EDITORIAL: Blame Game Won't Settle Wage Arrears

If you're a government scientist in one of Russia's regions, odds are you haven't been paid for two or three months. If you're a teacher who happens to live in the wrong region, it might be more like six months since your last paycheck arrived.

In early December, the Russian government owed its state-sector workers more than $1.6 billion in back wages. Most are owed a month or two of back pay, but for every worker whose wages are paid in a timely fashion, there is another who is owed six months or more.

In a sea of bureaucratic euphemisms like "wage arrears," it is easy to lose sight of the impact: parents unable to feed their families properly or put shoes on their children's feet.

And their government does not seem to care.

President Boris Yeltsin pretends to sympathize. Last April, he explicitly ordered his team of "reformers" to make sure every doctor, miner and other state employee was paid up in full by Jan. 1.

When it became clear by late December that there was no way first deputy prime ministers Boris Nemtsov and Anatoly Chubais would meet his deadline, he seemed surprised, although the rest of the government had known for months. "The main blame rests with us, the country's leadership," Yeltsin conceded. But his words rang hollow. Instead of taking responsibility, he just pointed to his ministers.

He said he had expected 1997 economic results to be better, and that he awaits "breakthrough ideas" in 1998 -- veiled potshots at Chubais and Nemtsov that potentially presage their eventual ouster. Yeltsin has become something of a master at taking opposition positions to his own government, as if he had not appointed its ministers and set its agenda.

Chubais and Nemtsov, too, have joined the blame game. While favorable economic conditions once made Yeltsin's deadline seem achievable, chaos wreaked by the Asian financial crisis on Russia's ability to borrow and raise cash through state sell-offs put it out of reach.

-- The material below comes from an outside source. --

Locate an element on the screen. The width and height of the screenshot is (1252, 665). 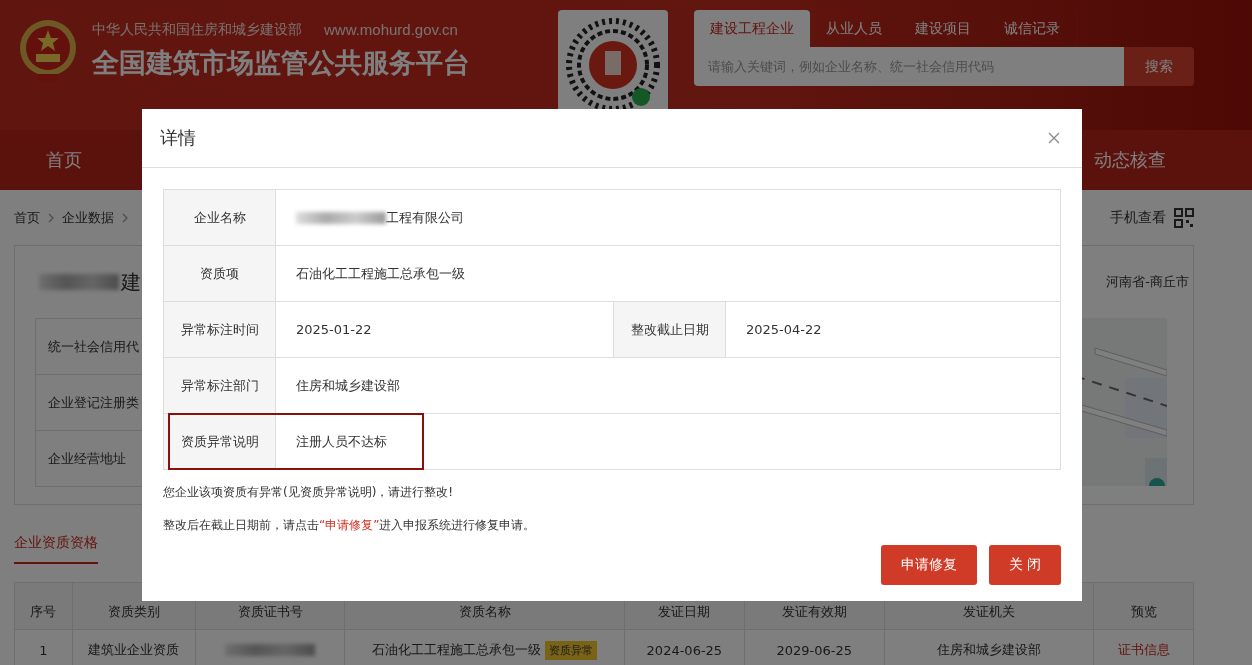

Through a Herculean effort, Nemtsov said, adequate funds were sent to the regions for disbursal last week, although the government now concedes that most employees will not receive their back pay until later this month. And in a move that infuriated Yeltsin, who is trying to maintain good relations with the regions, Nemtsov blamed any failure to pay back wages on local governors.

Yeltsin has his finger pointed at his ministers; his ministers have their fingers pointed at the regions; and the regions have their fingers pointed at Yeltsin's government. All that many families of Russia can point to are empty larders and bank accounts.